[[ EXCERPT PROVIDED open ]]

After I had finished the math package, they said to write a parser. When I finished the parser, they said to write all of BASIC. I like to brag that it was the world's worst implementation of BASIC, mainly because I had loaded it up with geeky math features. For example, it would calculate pi to 30 digits in about 20 seconds. But it could not do much else.
Here the narrative takes some twists and turns. I started the job at Mohr Labs in August of 1976. In January 1977, I married Caryn. In January 1979, I discovered that Mohr Labs was no more. I soon got a job at the Clinical Cancer Center at the University of Wisconsin. During my stay at the Clinical Cancer Center, I was supervised by the remarkable Stephen Entine.

[[ EXCERPT PROVIDED closed ]]
[[ DATA TO EXAMINE open ]]

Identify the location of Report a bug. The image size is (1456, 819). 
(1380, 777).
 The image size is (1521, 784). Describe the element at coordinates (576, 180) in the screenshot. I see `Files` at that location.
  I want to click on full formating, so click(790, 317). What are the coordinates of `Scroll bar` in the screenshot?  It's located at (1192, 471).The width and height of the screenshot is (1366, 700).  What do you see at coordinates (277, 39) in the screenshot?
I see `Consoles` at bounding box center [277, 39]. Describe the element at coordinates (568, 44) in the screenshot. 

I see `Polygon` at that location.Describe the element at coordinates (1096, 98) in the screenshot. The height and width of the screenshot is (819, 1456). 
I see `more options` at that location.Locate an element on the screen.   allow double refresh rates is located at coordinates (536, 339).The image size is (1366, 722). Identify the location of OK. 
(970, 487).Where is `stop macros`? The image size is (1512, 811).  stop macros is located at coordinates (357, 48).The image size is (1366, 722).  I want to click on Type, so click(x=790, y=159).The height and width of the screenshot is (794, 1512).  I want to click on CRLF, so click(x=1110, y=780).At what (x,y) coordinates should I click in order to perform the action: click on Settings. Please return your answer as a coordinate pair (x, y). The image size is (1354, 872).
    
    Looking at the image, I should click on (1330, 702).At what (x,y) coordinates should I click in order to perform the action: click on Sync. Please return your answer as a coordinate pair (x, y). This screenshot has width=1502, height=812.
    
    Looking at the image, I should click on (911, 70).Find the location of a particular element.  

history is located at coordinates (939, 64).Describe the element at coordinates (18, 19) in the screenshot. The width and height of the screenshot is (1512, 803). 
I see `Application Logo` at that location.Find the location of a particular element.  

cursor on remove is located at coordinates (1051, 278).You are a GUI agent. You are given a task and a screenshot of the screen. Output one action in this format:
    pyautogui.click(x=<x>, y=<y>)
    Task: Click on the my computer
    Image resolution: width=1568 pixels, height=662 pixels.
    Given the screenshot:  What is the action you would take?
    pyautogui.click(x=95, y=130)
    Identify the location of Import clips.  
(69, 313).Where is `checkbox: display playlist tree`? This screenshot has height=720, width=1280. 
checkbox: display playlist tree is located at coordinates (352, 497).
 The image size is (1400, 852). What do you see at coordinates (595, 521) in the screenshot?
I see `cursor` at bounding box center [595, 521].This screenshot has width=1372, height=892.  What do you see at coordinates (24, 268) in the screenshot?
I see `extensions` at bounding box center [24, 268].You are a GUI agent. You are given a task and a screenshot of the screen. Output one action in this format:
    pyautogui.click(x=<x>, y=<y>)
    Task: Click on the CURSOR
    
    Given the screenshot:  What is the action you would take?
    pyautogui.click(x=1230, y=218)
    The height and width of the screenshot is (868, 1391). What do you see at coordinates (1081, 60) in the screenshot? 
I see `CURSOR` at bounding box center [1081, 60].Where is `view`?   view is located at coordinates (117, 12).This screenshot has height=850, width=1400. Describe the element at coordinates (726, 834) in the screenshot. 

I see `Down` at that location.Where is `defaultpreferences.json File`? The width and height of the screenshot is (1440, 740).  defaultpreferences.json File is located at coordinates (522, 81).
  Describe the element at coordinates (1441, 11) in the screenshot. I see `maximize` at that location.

[[ DATA TO EXAMINE closed ]]

### EXERCISE DETAILS
Set down the passage of the career excerpt above between "After I had" and "remarkable Stephen Entine.", inclusive, copied word for word.

### ANSWER BOX
After I had finished the math package, they said to write a parser. When I finished the parser, they said to write all of BASIC. I like to brag that it was the world's worst implementation of BASIC, mainly because I had loaded it up with geeky math features. For example, it would calculate pi to 30 digits in about 20 seconds. But it could not do much else.
Here the narrative takes some twists and turns. I started the job at Mohr Labs in August of 1976. In January 1977, I married Caryn. In January 1979, I discovered that Mohr Labs was no more. I soon got a job at the Clinical Cancer Center at the University of Wisconsin. During my stay at the Clinical Cancer Center, I was supervised by the remarkable Stephen Entine.